Ruwahan (Tradisi Jawa, Desa Rogbelah, Kecamatan Selo, Boyolali Jawa Tengah: “Berkaitan dengan Silaturahmi”)
Ruwahan berasal dari kata “ruwah” yang merupakan bulan ke tujuh dalam kalender Jawa. Kata “ruwah” memiliki akar kata “arwah”atau roh para leluhur, nenek moyang sehingga muncul pengertian baru, ruwahan sebagai masa untuk mengenang para arwah leluhur yang telah meninggal (Bdk. Murdijati Gardjito dan Lili T. Edwin 2010:97) selain itu tradisi ruwahan/sadranan sebagai ajang silaturahmi antar penduduk desa. Tradisi ini hanya terkenal di daerah Jawa Tengah, secara khusus di daerah Boyolali sedangkan di kota-kota besar budaya ini kurang begitu nampak lagi. Ruwahan dilaksanakan selama kurang lebih 21 hari, dimulai pada tanggal 11 bulan ruwah dan berakhir tanggal 30, satu hari sebelum bulan puasa (bulan ramadhan). Adapun setiap desa mempunyai jadwal yang berbeda, sehingga mereka bisa saling berbalas-balasan satu keluarga/desa dengan yang lain.

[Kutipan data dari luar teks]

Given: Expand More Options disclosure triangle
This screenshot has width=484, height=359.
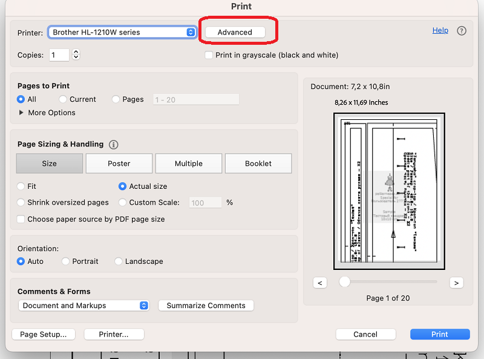Looking at the screenshot, I should pos(22,113).
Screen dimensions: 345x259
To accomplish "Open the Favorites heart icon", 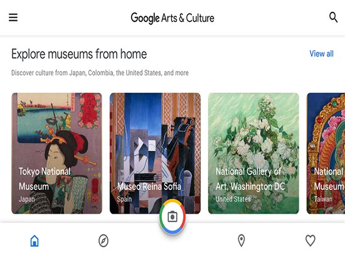I will [x=311, y=241].
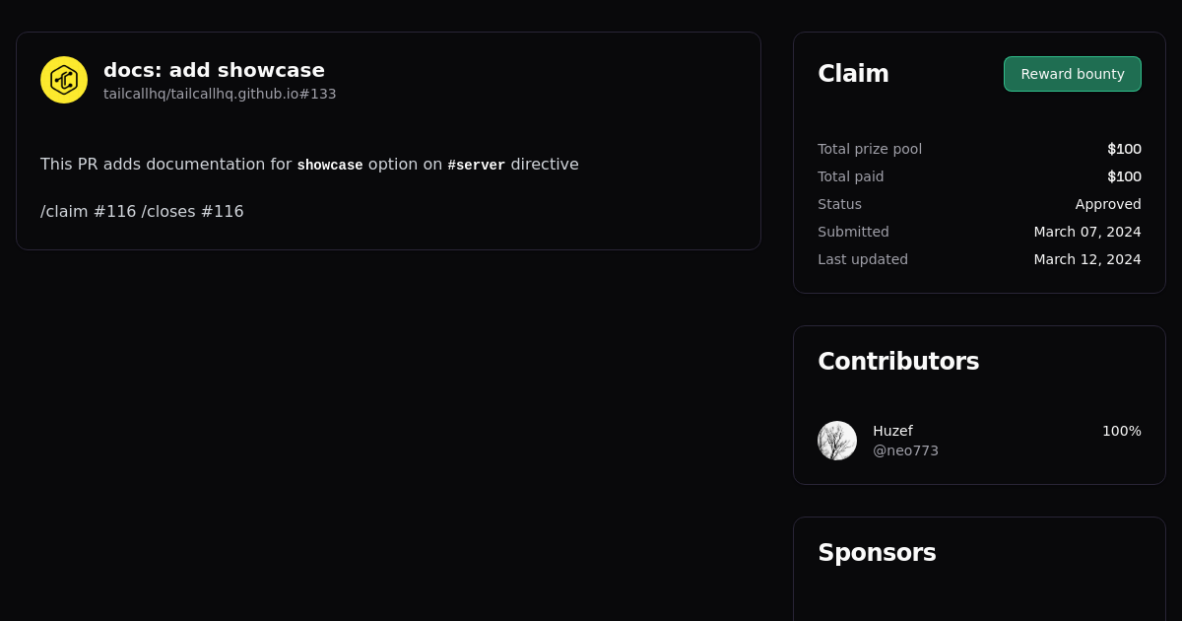
Task: Click the circular avatar in the Contributors panel
Action: coord(837,441)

Tradisi ruwahan dirayakan oleh sebagian besar penduduk yang berada di sekitar kabupaten Boyolali, namun saya secara khusus akan menuliskan tradisi ruwahan yang terjadi di Desa Rogobelah, Kecamatan Selo, Kabupaten Boyolali Jawa Tengah. Tradisi ruwahan di desa ini dilaksanakan pada tanggal 21 ruwah. Ada beberapa tahap dalam pelaksanan tradisi ini; Pertama bersih desa. Satu minggu sebelum ruwahan masyarakat Desa Rogobelah akan bergotongroyong membersihkan jalan desa yang akan dilewati oleh para tamu. Setiap keluarga biasanya mengirimkan satu wakil untuk mengikuti kerja bakti tersebut. Pada umumnya peserta kerja bakti merupakan laki-laki yang sudah bersunat, remaja atau orangtua. Dalam kerja bakti tidak ada peserta perempuan. Seandainya dalam satu keluarga tidak ada yang laki-laki, maka keluarga tersebut tidak akan mengirimkan wakilnya, masyarakat pun memahami hal tersebut.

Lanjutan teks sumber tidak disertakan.